Quelle perspicacité ! Et, à bien des égards, sa capacité à me faire visualiser ce qu’il avait vécu s’appliquait à l’ensemble de son récit, un récit fortement empreint de rédemption et de salut. Selon lui, le tournant décisif est survenu quelques années après sa sortie de prison. Il préparait un braquage avec des amis mais il s’est désisté au dernier moment.
« Ils [sont venus] confirmer l’heure du rendez-vous. Je leur ai répondu : “Vous savez quoi ? J’ai changé d’avis.” “C’est quoi, cette histoire ?” “J’ai changé d’avis. Faites-le tous les deux. Moi, j’y vais pas.” “Pourquoi ?” “J’ai pas de raison précise. C’est mon choix, c’est tout.” Ils sont partis, et je ne les ai jamais revus. »

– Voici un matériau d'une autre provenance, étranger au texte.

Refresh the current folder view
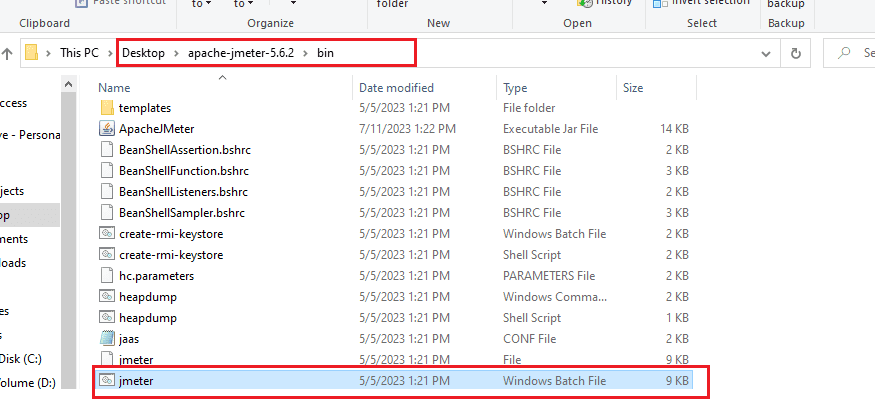The image size is (875, 404). click(x=796, y=53)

Marwan est convaincu que cette décision lui a sauvé la vie, car ses deux amis sont morts dans les semaines qui ont suivi. L’un a été retrouvé pendu ; l’autre, dans le coffre d’une voiture incendiée. Marwan pense qu’Allah lui a envoyé un message, même s’il ne s’en est pas rendu compte à l’époque. C’est le grand tournant de son récit, le moment où il accueille enfin Allah en lui et se détourne de la criminalité.

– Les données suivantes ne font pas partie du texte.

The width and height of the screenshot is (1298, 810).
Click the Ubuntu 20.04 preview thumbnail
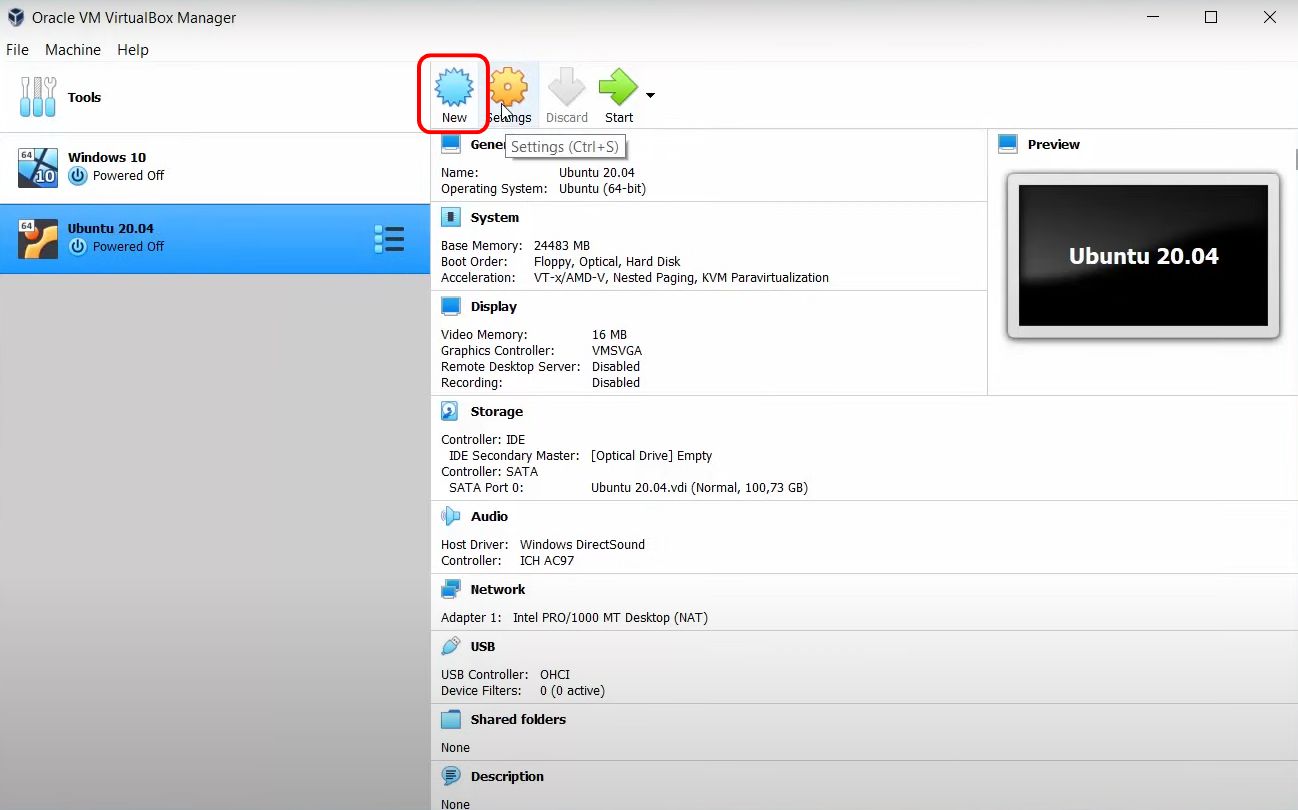[1142, 256]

Même si je sais, grâce aux entretiens que j’ai menés avec sa famille, que cette décision n’a été, au mieux, que partiellement respectée, dans la mesure où il a continué à se livrer au trafic de drogue et été ensuite impliqué dans des actes d’une violence atroce, Marwan présente cette conversion religieuse comme le moment où il s’est engagé sur la voie de la rédemption. Ce qu’il raconte ensuite de sa vie tourne surtout autour de la piété, des jours et des nuits passés à la mosquée, et de sa réputation croissante de membre respectable, quoique circonspect, de la communauté musulmane.
Des os solides
Ses rechutes dans le crime montrent-elles que sa rédemption était illusoire, et qu’il se moquait de moi ? C’est tout à fait possible, comme c’est souvent le cas dans ce genre de confession, surtout si l’on considère la nature très ambiguë et polémique de bien des activités auxquelles Marwan s’est livré au fil des ans. Mais plutôt que d’y voir un tissu de mensonges et d’exagérations, peut-être peut-on aussi se dire que ces incidents, incompatibles avec la notion de rédemption, suggèrent plutôt la coexistence de différentes morales.

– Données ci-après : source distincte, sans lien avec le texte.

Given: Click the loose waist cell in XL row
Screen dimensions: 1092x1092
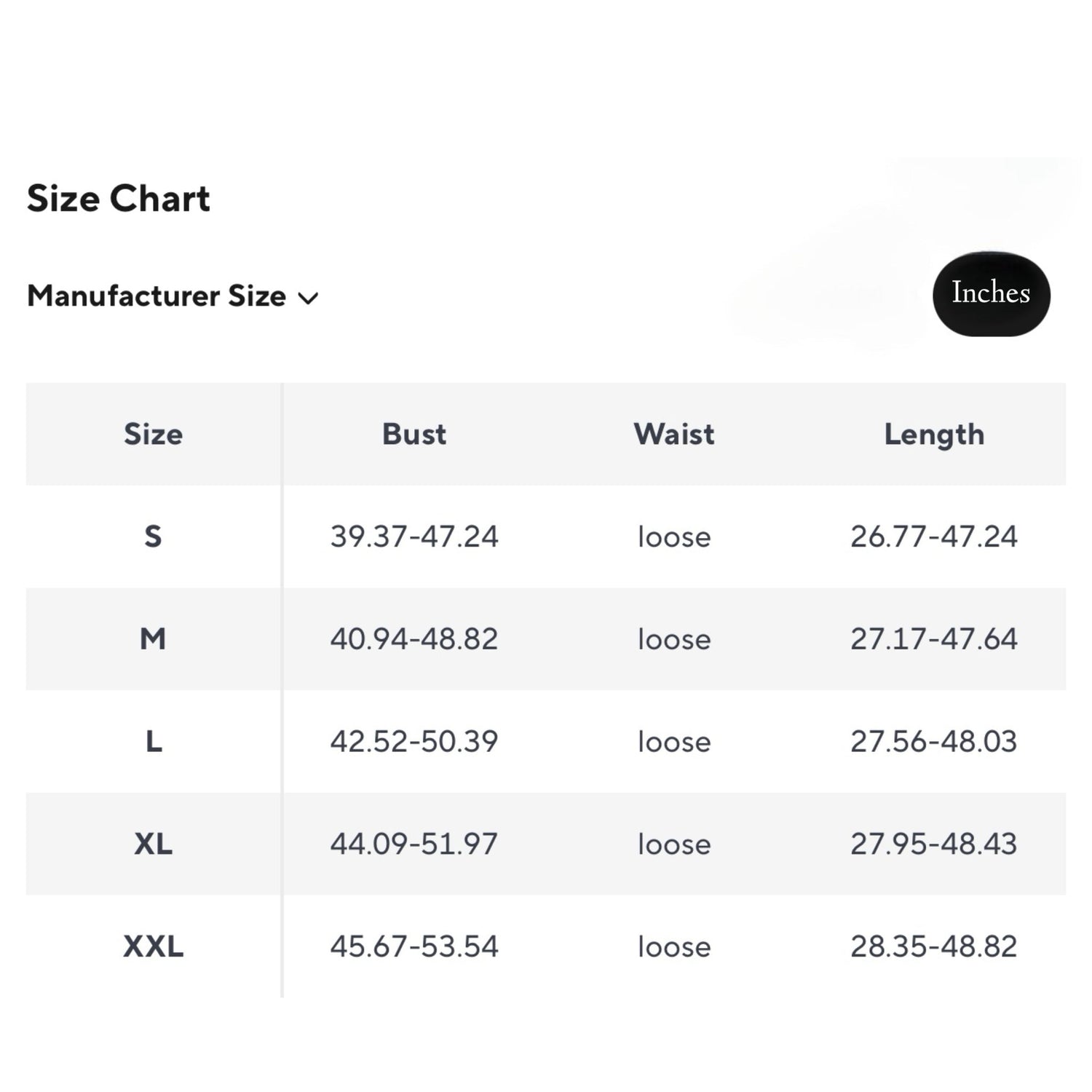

L’une des valeurs essentielles dans les Cape Flats, c’est la notion de sterk bene (des « os solides ») qui renvoie, selon l’anthropologue sud-africaine Elaine Salo, à la capacité à endurer et résister aux humiliations, à la violence et aux injustices d’une société raciste. Le terme, né dans les prisons pour décrire le genre d’« homme dur » que Marwan a tenté d’incarner tout au long de son récit, même après sa conversion religieuse, est souvent lié à la criminalité.
Sa « rédemption » et ses « os solides » peuvent alors être appréhendés comme deux principes moraux qui coexistent et sont parfois en concurrence. Mais Marwan dirait peut-être que pour survivre dans les Cape Flats, l’un ne va pas sans l’autre.